What insights do you have for people looking to add a companion dog to their homes?
GOLBECK: One of the keys is to be super honest with yourself about the dog you are ready to adopt. Before I moved into hospice care, I fostered maybe 20 dogs who had been given as Christmas gifts, and a year later they were out of control because they hadn’t been given the time and attention they needed. One example is a dog I was fostering who was an aggressive puller. I met up with a potential adopter who had an 8-year-old and who said, “Let’s talk, and he can take the dog for a walk.” I told her the dog would pull him and we would probably never see the dog again. That was a case where the people knew they wanted a dog… but they didn’t need to have that dog. You have to be really thoughtful about how much training you want to do, how much exercise you want to get with the dog, and what kind of dog fits best with your lifestyle. Whatever you want, there is a dog out there for you if you are patient — but a lot of people go in with the mindset of “I want a dog, and I want one now.” People should also plan on keeping the dog for life.
COLINO: A lot of people think it’s better to get a dog as a puppy from a breeder, rather than a rescue. But you just don’t know what you’re going to get either way. A dog from a breeder can end up with health and behavioral issues, and a rescued dog can sometimes live longer and be healthier. I’d encourage people to be more open-minded about where they are looking for their dogs and to consider adoption, and to go in with wide-open eyes, because every dog will come with challenges.
What changes in society are still needed for dogs and their welfare?
GOLBECK: We’re starting to see this shift where people recognize dogs as members of the family. We saw with Hurricane Katrina that many emergency shelters were not able to accommodate animals, and many people would not evacuate without their dogs. Post-Katrina, many evacuation sites now allow dogs; that was just a shift that happened. I’d love to see more institutions acknowledge the canine-human bond and accommodate animals as family members.
COLINO: I would hope that more people would recognize how much people love their dogs and be more sensitive to people’s grief when they lose their dogs.
Do you think increased awareness about dog sentience could pave the way to better treatment for other sentient animals, like pigs or other farmed animals?
GOLBECK: I’ve been vegetarian for 25 years because of the cruelty issues in the industrial agriculture system. I would love to be hopeful that our book or other sentience studies could improve conditions for farmed animals, but I think people get very good at compartmentalizing and not connecting the thing on your plate to the little creature crawling around outside. I think it’s going to take a bigger leap for people to make that change.

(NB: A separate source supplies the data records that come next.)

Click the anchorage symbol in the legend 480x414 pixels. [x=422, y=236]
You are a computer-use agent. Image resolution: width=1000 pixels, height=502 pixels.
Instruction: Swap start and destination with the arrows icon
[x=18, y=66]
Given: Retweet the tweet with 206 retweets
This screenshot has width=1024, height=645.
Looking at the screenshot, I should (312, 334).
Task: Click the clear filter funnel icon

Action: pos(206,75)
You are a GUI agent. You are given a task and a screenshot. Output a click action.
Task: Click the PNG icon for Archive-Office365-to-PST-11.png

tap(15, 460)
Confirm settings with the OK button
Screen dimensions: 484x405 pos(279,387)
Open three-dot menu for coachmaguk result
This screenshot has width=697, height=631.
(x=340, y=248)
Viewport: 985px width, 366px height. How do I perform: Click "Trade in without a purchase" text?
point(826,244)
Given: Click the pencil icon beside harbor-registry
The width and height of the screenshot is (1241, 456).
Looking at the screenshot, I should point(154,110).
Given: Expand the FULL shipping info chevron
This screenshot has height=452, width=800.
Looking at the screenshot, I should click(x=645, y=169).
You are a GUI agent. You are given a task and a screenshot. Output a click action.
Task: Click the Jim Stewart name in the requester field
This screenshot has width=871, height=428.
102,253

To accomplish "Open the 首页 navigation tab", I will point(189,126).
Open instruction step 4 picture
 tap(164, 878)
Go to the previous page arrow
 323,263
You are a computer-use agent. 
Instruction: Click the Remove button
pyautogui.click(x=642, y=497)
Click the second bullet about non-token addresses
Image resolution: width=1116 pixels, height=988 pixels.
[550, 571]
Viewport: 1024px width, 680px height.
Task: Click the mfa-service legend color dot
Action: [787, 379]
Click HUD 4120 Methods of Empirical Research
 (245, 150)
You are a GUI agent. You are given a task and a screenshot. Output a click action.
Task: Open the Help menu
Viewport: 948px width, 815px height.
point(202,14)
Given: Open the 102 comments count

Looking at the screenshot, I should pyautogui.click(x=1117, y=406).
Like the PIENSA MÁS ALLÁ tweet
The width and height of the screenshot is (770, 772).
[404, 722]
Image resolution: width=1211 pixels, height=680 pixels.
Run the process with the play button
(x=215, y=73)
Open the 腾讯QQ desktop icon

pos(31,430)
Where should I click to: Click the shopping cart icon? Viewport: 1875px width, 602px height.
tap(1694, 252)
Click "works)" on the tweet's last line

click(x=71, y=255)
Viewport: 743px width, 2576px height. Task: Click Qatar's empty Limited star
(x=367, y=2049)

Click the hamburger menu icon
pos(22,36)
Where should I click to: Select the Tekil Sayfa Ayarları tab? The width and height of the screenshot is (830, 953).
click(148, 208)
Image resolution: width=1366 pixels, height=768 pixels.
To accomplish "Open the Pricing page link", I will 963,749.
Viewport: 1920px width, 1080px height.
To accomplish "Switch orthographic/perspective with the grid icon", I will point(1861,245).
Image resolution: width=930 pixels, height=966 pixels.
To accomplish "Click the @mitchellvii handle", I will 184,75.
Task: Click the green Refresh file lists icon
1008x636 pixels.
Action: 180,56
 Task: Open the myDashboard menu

COLINO: We have different levels of compassion for different animals. But thankfully now there are more entry points, with studies showing plant-based diets can be better for the planet as well.
What are some of the biggest lessons you’ve learned from caring for dogs?
(Excerpts from the book): Sometimes human beings make life more complicated than it should be and lose sight of what’s truly important in the grand scheme of things. Our beloved canine companions don’t do that; in fact, they have so much to teach us about friendship, commitment, loyalty, and caring for others. We all can benefit from the lessons they provide, especially the importance of loving others without judgment or conditions, taking advantage of small moments of pleasure, basking in the joy of being outside no matter what the weather is, (or) letting others know when we want to play. Our physical, mental, emotional, and spiritual health is consistently better, thanks to the company of our furry friends.